王城内では周知の事実となっている。小さくて可愛いモモンガは、本人は知らないだろうが人気がある。『人の姿になっても可愛い』と言って、最近では騎士達の間でも人気が出て来ている。そんな騎士達には、オルフェオ様とリナルド様が圧を掛けているから、オリアナに声を掛ける騎士は、俺以外には滅多に居ない。
そうして、回廊までやって来ると、桜の木をじっと見ているモモンガが居た。
「そんなにも油断していると、また俺みたいな奴に捕まるぞ?」
と言いながら、モモンガをそっと掴んで持ち上げると、少しビックリしたようだったが、持ち上げたのが俺だと分かると、安心したように指に掴まって頬をすりすりして──
ーこの可愛いモモンガをどうしてくれようか?ー
頭をツンツンと撫でながら、ペットとして飼うのもアリか?と、少し危ない思考に傾いていると、オリアナが俺の手の中から飛び出して人の姿に戻った。
そんなオリアナからお願いされたのが、俺との手合わせだった。
オリアナの実力は、想像以上だった。コルラードとの対峙を見ていたから、一般的な騎士よりも腕が立つとは分かっていたけど、あれはまだまだ序の口だったようだ。小柄な女性という事もあって、一振りの重みはないが、次への攻撃が速い。
「──っ!?」
連続する攻撃を防ぐのにやっとで、こちらから仕掛ける隙が全くない。しかも、オリアナにはまだまだ余裕がある。
「───くっ!!」
カンッ──と、音を立てて俺の手から模擬剣が弾き飛ばされた。
「はぁ……ここまでとは思わなかった」
「ディンベル様、ありがとうございました」
頭を下げて礼をした後、オリアナが俺の目を見てニッコリ笑う。
これでも、俺は第一騎士団の副団長で、実力もトップクラス。団長以外で負けた事はない。オリアナは年下の女性騎士。負けて悔しい気持ちはあるけど、嫌な気はしない。
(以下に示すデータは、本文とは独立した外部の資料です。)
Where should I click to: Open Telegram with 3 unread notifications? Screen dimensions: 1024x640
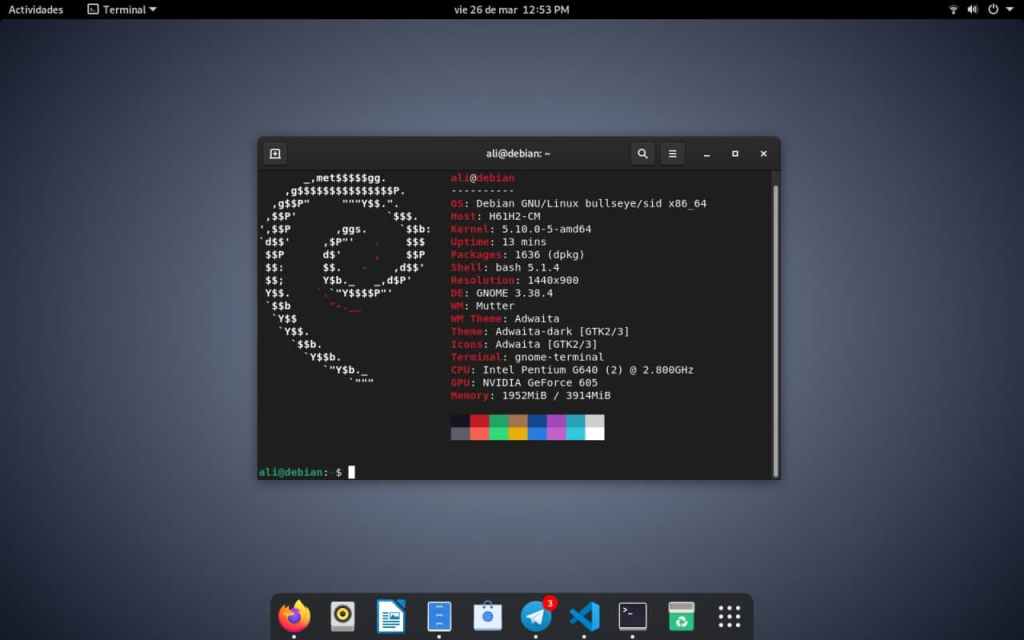pyautogui.click(x=536, y=615)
寧ろ──
「ディンベル様、私、そこそこ強いんです」
「『そこそこ』じゃなくて、『かなり』だな」
「私は、護られてるだけで喜ぶような令嬢じゃないんです。好きな人とは横に並んで、一緒に戦いたいんです」
「うん。オリアナならできるだろうね」
ーなんなら、俺が護られてしまうかも?ー
「それで……横に並んで一緒に居たいと思うのが……ディンベル様だと言ったら……こんな私でも受け入れて───っ!?」
オリアナが、最後まで言葉にする前に抱き寄せて腕の中に閉じ込めた。オリアナは小柄だから、俺の腕の中にすっぽりと収まった。
「オリアナの横に並ぶのは俺が良い。俺の横に並ぶのも、オリアナが良い。俺は、どんなオリアナも好きだから」
「躊躇いなく剣を振るうし、あちこち傷だらけで、令嬢らしい事もできないけど?」
「令嬢らしい令嬢が好きではないからね。それは何の問題にもならない」
「モモンガ獣人だけど?」
「モモンガになっても可愛いとしか思えないから問題ない。寧ろ、白木蓮の寝床にさえ嫉妬しそうだから」
「お……おうふっ……」
オリアナが、変な言葉を発して顔を真っ赤にさせた。